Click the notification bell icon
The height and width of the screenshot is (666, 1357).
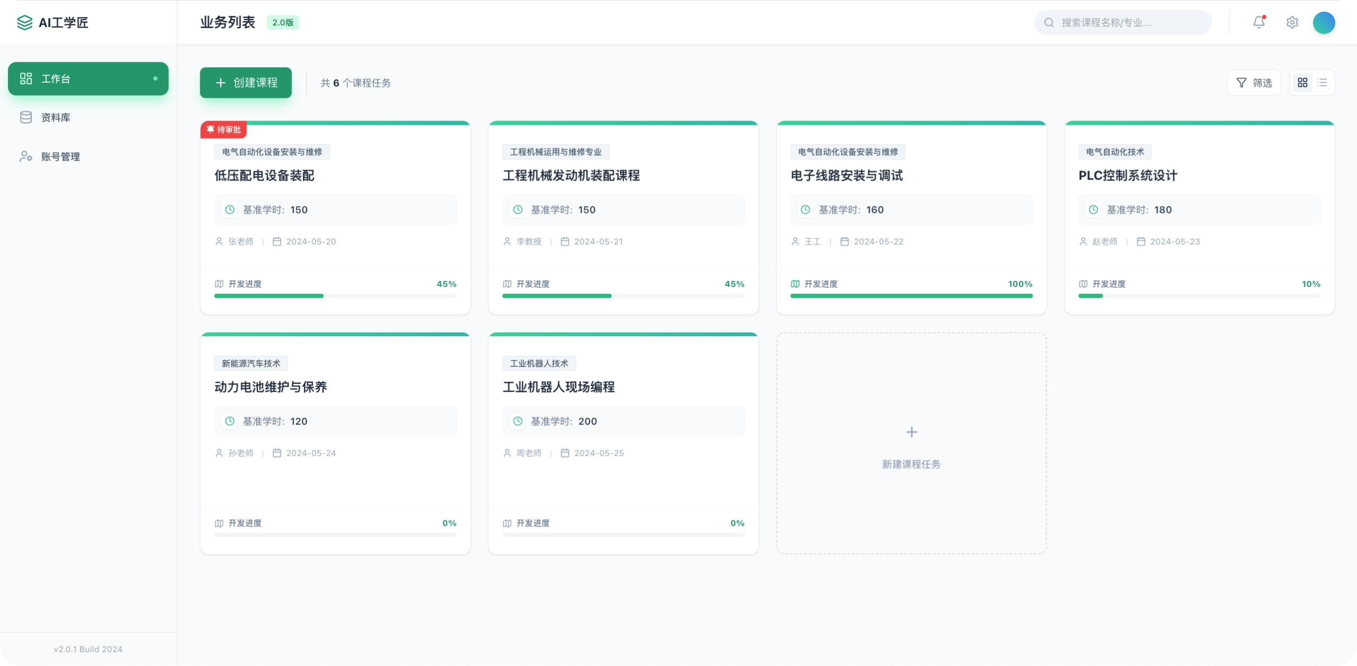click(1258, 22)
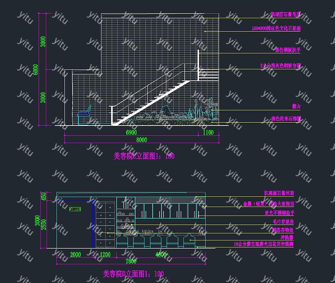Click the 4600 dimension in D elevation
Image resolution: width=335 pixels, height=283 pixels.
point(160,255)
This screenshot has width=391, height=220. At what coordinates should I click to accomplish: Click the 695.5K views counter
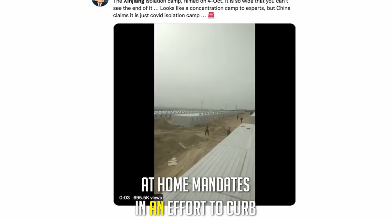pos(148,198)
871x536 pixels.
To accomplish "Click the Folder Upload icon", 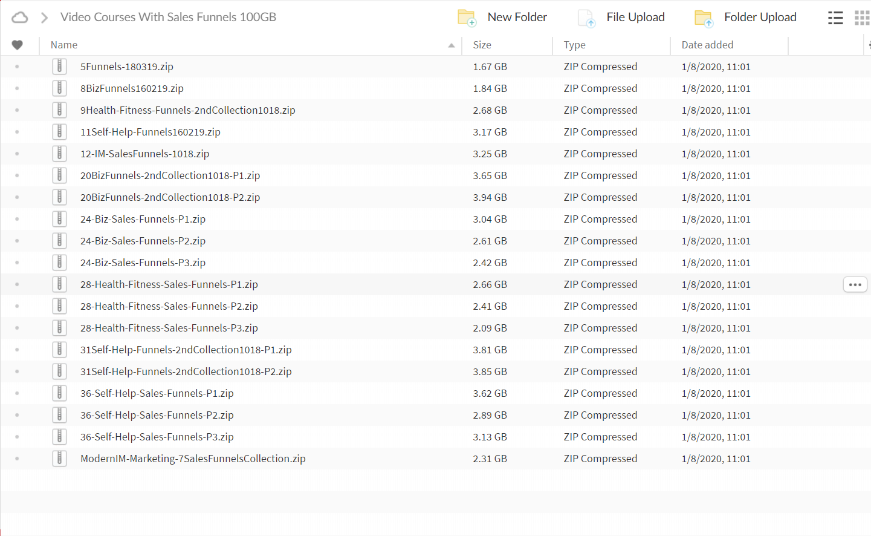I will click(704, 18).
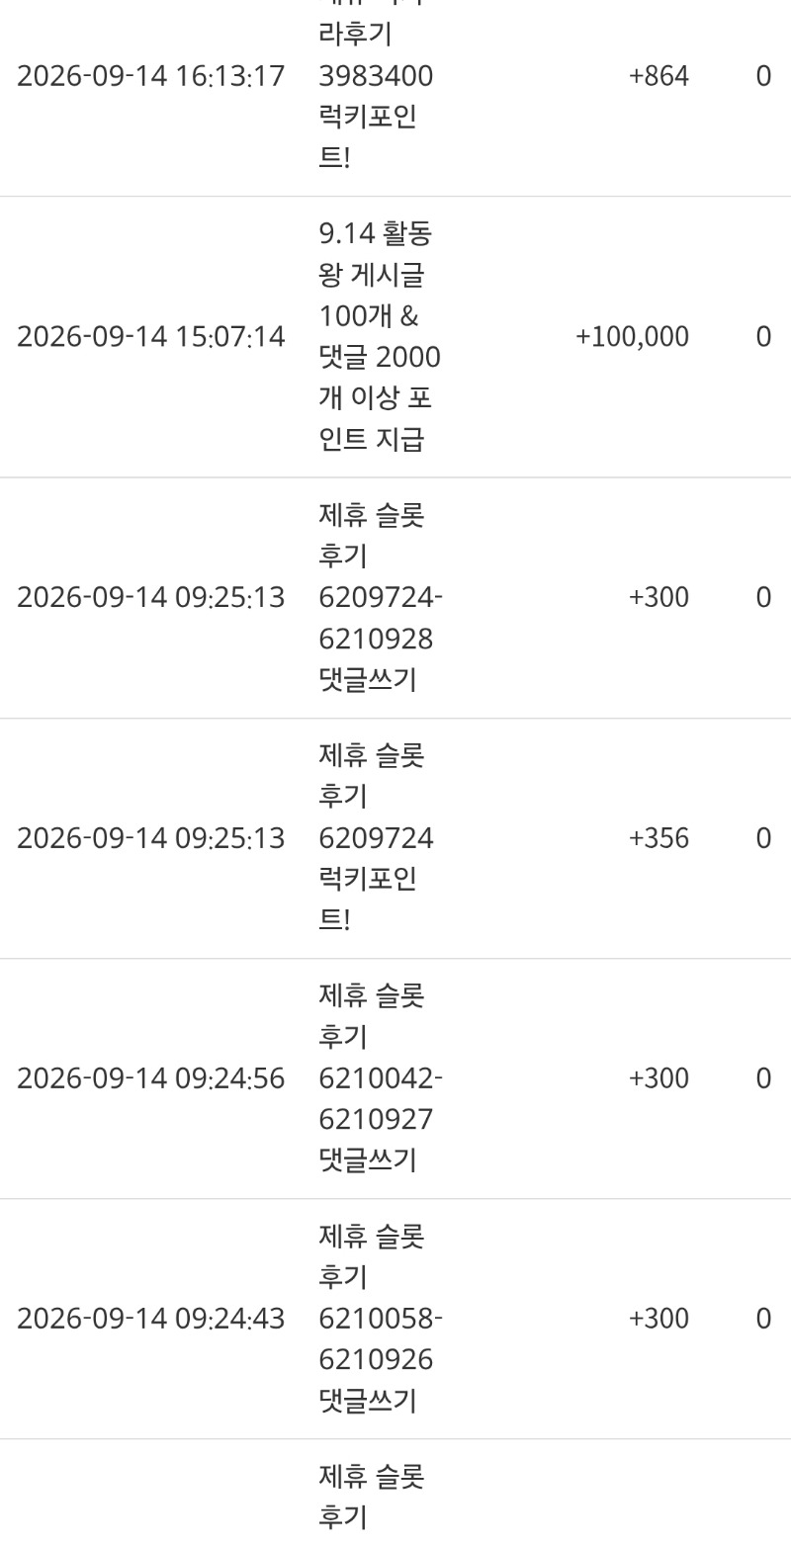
--------------------------------
● **Task**: Pick out each line of the data above that contains the word "width", and copy those lines in full.

● **Full answer**:
The height and width of the screenshot is (666, 1357).
Image resolution: width=335 pixels, height=283 pixels.
This screenshot has width=391, height=220. At what coordinates should I click to accomplish: Click the 695.5K views counter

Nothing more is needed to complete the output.